Supplementary Figure 7: Characterization of CRISPR/Cas9-mediated GLUT1 knockout and negative control 4T1-luc cells.

(a) The scheme depicts the part of the Slc2a1 gene between exons 3 and 6, surrounding the targeting regions (named, A, B and C) of CRISPR/Cas9 plasmids that are a mixture of three gRNAs (Supplementary Table 1). Targeting regions were amplified using two sets of primers: primers oCF and oCR for region C, and primers oABF and oABR for region AB. Representative sequencing results of TA cloned PCR fragments from a parental cell line (4T1-luc), two negative non-targeting gRNAs control clones (NC no. 1, NC no. 2) and two knockout clones (GLUT1^-/- no. 1, GLUT1^-/- no. 2) are shown.
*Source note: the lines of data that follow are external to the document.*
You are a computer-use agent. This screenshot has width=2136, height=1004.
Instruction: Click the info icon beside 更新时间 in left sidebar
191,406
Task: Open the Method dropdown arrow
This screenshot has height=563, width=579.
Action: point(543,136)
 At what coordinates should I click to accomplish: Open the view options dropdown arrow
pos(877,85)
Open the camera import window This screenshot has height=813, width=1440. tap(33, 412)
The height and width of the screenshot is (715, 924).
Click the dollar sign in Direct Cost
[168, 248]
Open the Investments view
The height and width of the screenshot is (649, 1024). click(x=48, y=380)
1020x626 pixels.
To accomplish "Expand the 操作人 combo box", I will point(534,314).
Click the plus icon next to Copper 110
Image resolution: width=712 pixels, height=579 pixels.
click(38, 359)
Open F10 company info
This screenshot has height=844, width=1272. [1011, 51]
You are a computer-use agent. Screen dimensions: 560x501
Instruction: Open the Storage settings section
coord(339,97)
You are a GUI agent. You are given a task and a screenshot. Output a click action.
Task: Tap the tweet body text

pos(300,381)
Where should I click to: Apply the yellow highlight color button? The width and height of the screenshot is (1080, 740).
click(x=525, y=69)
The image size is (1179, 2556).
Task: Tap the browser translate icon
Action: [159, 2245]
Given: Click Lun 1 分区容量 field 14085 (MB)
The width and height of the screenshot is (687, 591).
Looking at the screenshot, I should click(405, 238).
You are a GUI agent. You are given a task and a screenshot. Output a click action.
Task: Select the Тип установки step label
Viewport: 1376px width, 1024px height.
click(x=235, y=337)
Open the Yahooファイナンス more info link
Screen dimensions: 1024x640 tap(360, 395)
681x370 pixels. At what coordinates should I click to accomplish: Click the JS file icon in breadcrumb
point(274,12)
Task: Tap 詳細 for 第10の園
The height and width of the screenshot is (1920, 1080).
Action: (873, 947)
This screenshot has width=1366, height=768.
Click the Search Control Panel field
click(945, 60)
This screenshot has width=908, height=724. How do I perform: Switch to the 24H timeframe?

In total, 10 colonies per region per clone were sequenced. There was no change observed in the sequence of NC clones compared to the parental control line. GLUT1 knockout clones harbored knockout alleles with frameshift mutation resulting from NHEJ. In addition, one knockout allele in the GLUT^-/- no. 1 clone resulted in a deletion of 1062 bp between the region C and regions AB. (b) Summary table of sequencing results showing mutations in the targeted regions. (c) Western blot analysis of GLUT1 expression in 4T1-luc cells, 4T1-luc NC (no. 1, no. 2) and 4T1-luc- GLUT1^-/- (no. 1, no. 2). For gel source images, see Supplementary Fig. 15. All experiments were performed independently at least twice.